• **Work required**: Copy out each line below verbatim, skipping any picture.

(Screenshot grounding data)
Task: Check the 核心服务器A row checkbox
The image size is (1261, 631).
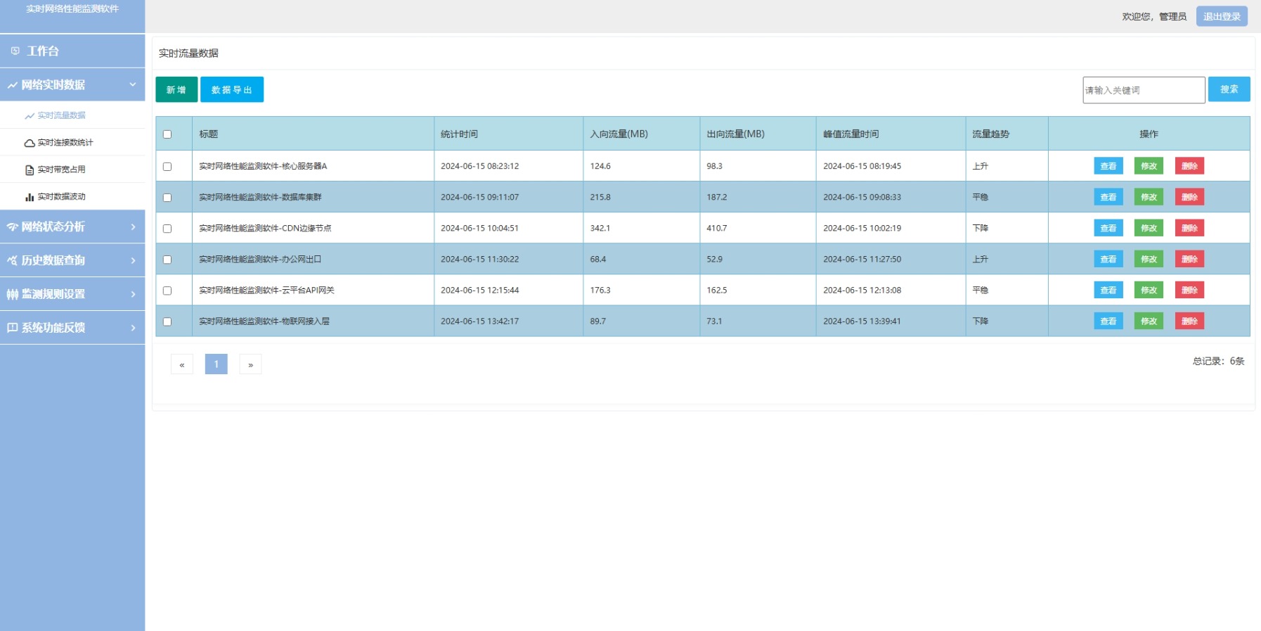Action: (x=167, y=167)

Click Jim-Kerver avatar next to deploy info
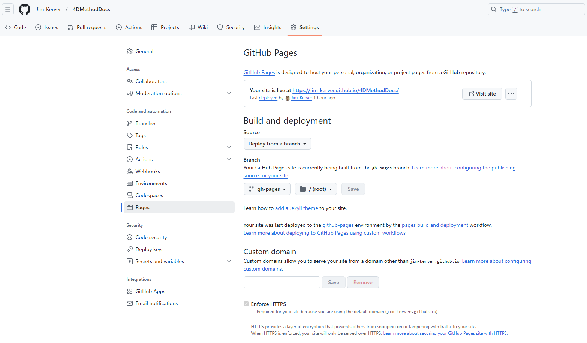pos(288,98)
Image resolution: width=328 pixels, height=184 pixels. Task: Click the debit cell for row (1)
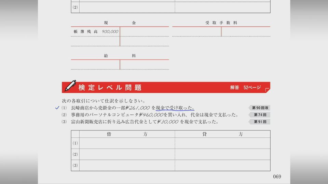(127, 143)
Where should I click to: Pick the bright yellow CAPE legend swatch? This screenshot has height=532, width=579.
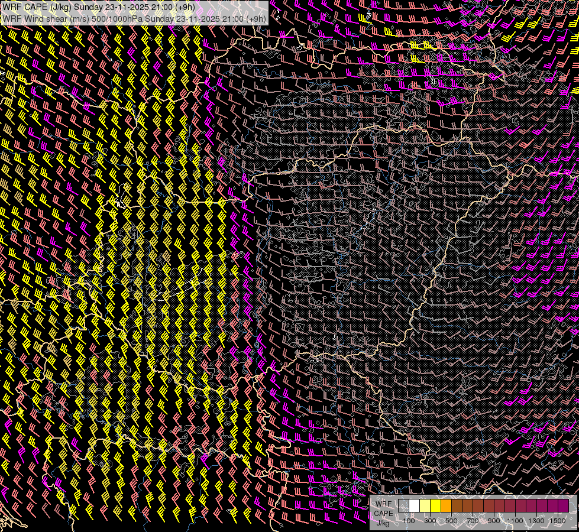coord(435,506)
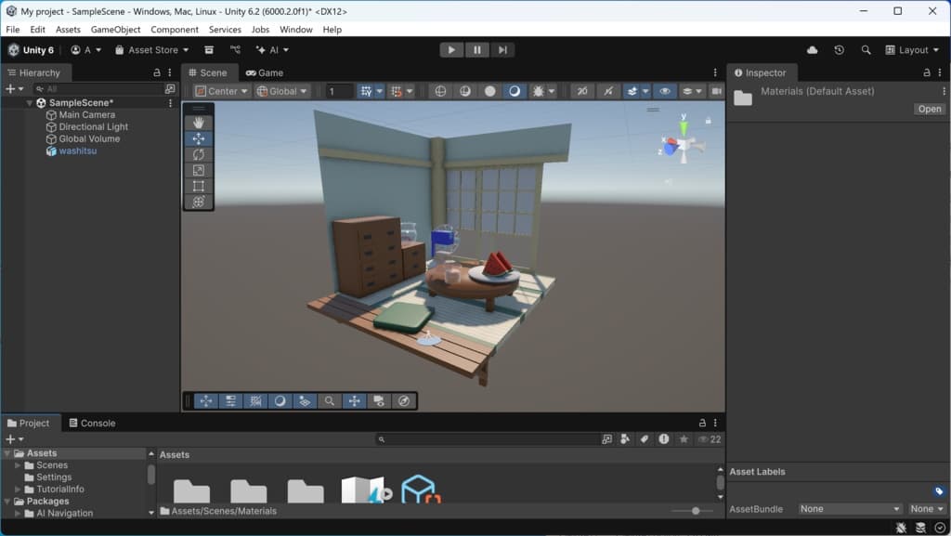Viewport: 951px width, 536px height.
Task: Open Undo History from top toolbar
Action: click(840, 50)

• **Task solution**:
Task: Check the 核心服务器A row checkbox
The image size is (1261, 631).
Action: (x=167, y=167)

Click Jim-Kerver avatar next to deploy info
pos(288,98)
Image resolution: width=328 pixels, height=184 pixels. Task: Click the debit cell for row (1)
(127, 143)
Where should I click to: Pick the bright yellow CAPE legend swatch? This screenshot has height=532, width=579.
coord(435,506)
Viewport: 951px width, 536px height.
Task: Open Undo History from top toolbar
Action: click(840, 50)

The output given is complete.